Aside from getting your family and personal medical history, your doctor may do other things such as:
- Blood draw to check your blood cell count and thyroid function in order to check if you have autoimmune disease
- Your doctor may also ask you to consult an ophthalmologist for eye examination to check if there is any inflammation in the eye.
- Treatment is not necessary if you have vitiligo. In some cases, skin color does returns to normal without taking any treatment. To some individuals, using cosmetic camouflage cream and sunscreen may mend the appearance of their skin.
- The key objective of medical treatment is to restore color or destroy the remaining color to even out your skin tone.
- About six to eighteen months of using medical treatment before it may take effect. It is better to try more than one treatment before you’ll be able to find the best treatment for you.
- Corticosteroids cream may help in returning color to your skin. Use it for 3 months before you’ll see some changes in your skin color. But your doctor needs to monitor you for side effects.
- Topical immunomodulators can be used by individuals with depigmentation on small areas. This can be used together with ultraviolet B (UVB) treatments.
- Photochemotherapy can be used if your body has less than 20% of depigmented patches. Topical psoralen will be applied thinly by your doctor or nurse for about 30 minutes before light exposure. A normal skin color will appear as the skin heals.
- Oral psoralen is recommended if your body has more than 20% of depigmented patches. About two hours before exposure to UVA light, oral psoralen should be taken. Two or three times a week, you have to visit your doctor.
- Narrowband ultraviolet B (UVB) therapy is an alternative to oral psoralen photochemotherapy (PUVA). This can be run just like with PUVA.

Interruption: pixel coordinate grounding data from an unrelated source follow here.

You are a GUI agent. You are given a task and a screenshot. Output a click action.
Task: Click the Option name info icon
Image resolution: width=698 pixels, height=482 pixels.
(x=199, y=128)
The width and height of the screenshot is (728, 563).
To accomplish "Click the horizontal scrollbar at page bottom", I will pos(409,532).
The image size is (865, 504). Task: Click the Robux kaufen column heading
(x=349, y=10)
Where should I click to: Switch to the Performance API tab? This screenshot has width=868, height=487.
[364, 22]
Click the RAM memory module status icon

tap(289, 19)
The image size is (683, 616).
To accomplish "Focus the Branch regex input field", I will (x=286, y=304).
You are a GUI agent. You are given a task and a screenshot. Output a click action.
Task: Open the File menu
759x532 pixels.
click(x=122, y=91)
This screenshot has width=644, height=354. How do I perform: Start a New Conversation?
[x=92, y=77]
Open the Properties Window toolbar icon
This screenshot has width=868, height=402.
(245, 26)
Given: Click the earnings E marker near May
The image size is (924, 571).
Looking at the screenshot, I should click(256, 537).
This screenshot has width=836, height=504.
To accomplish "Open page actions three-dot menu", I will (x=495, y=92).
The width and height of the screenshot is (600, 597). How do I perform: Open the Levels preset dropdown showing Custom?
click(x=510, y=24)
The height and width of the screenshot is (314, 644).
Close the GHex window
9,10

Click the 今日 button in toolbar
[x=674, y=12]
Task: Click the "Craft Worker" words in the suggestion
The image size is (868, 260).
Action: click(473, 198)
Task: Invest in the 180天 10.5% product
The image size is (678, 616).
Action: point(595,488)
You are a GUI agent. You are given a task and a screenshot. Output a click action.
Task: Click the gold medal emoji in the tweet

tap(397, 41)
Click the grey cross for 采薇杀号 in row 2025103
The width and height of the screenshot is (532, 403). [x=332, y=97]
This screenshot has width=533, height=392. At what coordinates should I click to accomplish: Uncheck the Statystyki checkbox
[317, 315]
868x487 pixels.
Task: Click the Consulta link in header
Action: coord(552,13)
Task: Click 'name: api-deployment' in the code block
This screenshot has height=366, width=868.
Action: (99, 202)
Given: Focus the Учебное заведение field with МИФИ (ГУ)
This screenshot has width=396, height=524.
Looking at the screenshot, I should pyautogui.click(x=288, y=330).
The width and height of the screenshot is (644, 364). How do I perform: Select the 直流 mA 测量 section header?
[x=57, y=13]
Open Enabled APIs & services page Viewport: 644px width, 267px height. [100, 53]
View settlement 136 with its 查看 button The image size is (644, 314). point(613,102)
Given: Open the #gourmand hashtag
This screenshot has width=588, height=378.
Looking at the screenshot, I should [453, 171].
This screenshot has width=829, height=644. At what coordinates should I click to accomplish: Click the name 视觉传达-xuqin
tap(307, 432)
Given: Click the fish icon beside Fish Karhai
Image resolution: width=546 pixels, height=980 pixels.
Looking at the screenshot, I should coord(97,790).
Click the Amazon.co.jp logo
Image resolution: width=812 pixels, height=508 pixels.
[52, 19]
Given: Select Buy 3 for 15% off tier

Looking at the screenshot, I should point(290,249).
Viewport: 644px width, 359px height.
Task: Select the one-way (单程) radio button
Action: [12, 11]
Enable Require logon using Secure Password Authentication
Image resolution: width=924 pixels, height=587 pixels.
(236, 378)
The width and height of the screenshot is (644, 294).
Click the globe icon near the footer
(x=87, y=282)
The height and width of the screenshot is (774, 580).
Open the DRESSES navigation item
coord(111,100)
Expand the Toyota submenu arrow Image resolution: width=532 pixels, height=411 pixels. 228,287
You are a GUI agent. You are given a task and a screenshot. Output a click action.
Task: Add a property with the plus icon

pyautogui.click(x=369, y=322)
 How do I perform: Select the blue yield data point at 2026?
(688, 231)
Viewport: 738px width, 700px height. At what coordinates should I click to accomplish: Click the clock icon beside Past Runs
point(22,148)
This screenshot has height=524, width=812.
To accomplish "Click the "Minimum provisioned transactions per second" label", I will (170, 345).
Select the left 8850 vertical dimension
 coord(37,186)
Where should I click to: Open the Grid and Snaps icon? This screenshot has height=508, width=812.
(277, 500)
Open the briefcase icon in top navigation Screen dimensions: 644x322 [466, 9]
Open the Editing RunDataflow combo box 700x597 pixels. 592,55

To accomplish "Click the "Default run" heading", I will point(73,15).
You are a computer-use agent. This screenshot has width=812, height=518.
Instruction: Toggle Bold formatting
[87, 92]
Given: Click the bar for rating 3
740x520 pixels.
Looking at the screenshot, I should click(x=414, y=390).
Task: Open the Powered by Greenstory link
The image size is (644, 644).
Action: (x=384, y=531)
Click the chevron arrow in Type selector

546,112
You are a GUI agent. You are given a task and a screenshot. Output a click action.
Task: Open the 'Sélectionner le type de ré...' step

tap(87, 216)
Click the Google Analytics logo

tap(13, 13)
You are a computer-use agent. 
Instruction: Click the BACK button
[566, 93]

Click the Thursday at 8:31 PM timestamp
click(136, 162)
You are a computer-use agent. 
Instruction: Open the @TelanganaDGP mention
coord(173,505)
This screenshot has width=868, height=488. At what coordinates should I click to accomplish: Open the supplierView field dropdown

- Excimer laser can be used on small areas of vitiligo online and should be combined with topical drugs. Blistering and redness are the side effects of this method.
- Depigmentation therapy can lighten the unaffected areas in order to match it up with the areas that losses its color. Twice a day, apply a medication called monobenzone on the areas of skin that have pigment. Swelling and redness are the side effects of this method.
- Skin grafting – Your doctor will remove a small section of your pigmented skin and place it to the areas that have lost pigment.
- Tattooing – this method is most effective around the lips and for individuals with dark skin.
- Blister grafting – by using suction, your doctor will make blisters on your pigmented skin. Tops of the blisters are detached and shifted where a blister of equal size has been made in no pigment area.
Here are some of the tips that you can do to care for your skin and mend its appearance:
- Use a sunscreen with an SPF of at least 30 to protect your skin from sun’s rays.
- To decrease the white patches in your skin, use concealing cosmetics.